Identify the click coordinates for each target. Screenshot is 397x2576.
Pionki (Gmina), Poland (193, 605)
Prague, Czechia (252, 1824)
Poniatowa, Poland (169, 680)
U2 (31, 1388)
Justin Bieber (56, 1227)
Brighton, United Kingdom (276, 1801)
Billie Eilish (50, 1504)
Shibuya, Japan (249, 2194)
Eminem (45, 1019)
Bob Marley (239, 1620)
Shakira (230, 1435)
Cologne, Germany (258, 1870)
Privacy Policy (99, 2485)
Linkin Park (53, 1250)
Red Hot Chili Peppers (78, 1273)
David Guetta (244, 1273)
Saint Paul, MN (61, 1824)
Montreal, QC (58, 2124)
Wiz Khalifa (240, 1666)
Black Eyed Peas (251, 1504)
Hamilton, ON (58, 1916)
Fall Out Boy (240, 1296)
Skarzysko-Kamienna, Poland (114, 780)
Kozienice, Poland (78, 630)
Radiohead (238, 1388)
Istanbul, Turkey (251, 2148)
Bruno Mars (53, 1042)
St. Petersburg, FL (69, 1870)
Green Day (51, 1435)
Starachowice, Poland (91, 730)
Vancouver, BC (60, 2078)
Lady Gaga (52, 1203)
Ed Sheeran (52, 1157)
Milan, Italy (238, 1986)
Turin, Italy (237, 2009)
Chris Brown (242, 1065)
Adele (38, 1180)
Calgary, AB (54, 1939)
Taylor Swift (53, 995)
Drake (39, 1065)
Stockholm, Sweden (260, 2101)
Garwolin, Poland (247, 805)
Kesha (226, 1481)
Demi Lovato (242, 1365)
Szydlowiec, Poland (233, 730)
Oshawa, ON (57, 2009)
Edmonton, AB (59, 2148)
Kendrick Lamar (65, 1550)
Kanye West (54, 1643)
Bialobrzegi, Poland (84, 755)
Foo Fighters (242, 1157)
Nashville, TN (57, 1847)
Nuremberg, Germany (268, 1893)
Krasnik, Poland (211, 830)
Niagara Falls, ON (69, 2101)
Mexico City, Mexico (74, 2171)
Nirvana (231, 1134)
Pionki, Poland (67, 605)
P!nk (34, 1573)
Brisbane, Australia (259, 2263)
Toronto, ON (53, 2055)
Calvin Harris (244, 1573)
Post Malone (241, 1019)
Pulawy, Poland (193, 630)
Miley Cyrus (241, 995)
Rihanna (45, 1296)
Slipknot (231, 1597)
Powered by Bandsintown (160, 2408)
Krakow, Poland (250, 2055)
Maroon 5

— WORK ITEM —
An exact copy is needed of the closing lines of the entries above, counting from the one that contains "Nuremberg, Germany (268, 1893)" and including it and the last.

— SOLUTION TO THIS PROBLEM —
Nuremberg, Germany (268, 1893)
Krasnik, Poland (211, 830)
Niagara Falls, ON (69, 2101)
Mexico City, Mexico (74, 2171)
Nirvana (231, 1134)
Pionki, Poland (67, 605)
P!nk (34, 1573)
Brisbane, Australia (259, 2263)
Toronto, ON (53, 2055)
Calvin Harris (244, 1573)
Post Malone (241, 1019)
Pulawy, Poland (193, 630)
Miley Cyrus (241, 995)
Rihanna (45, 1296)
Slipknot (231, 1597)
Powered by Bandsintown (160, 2408)
Krakow, Poland (250, 2055)
Maroon 5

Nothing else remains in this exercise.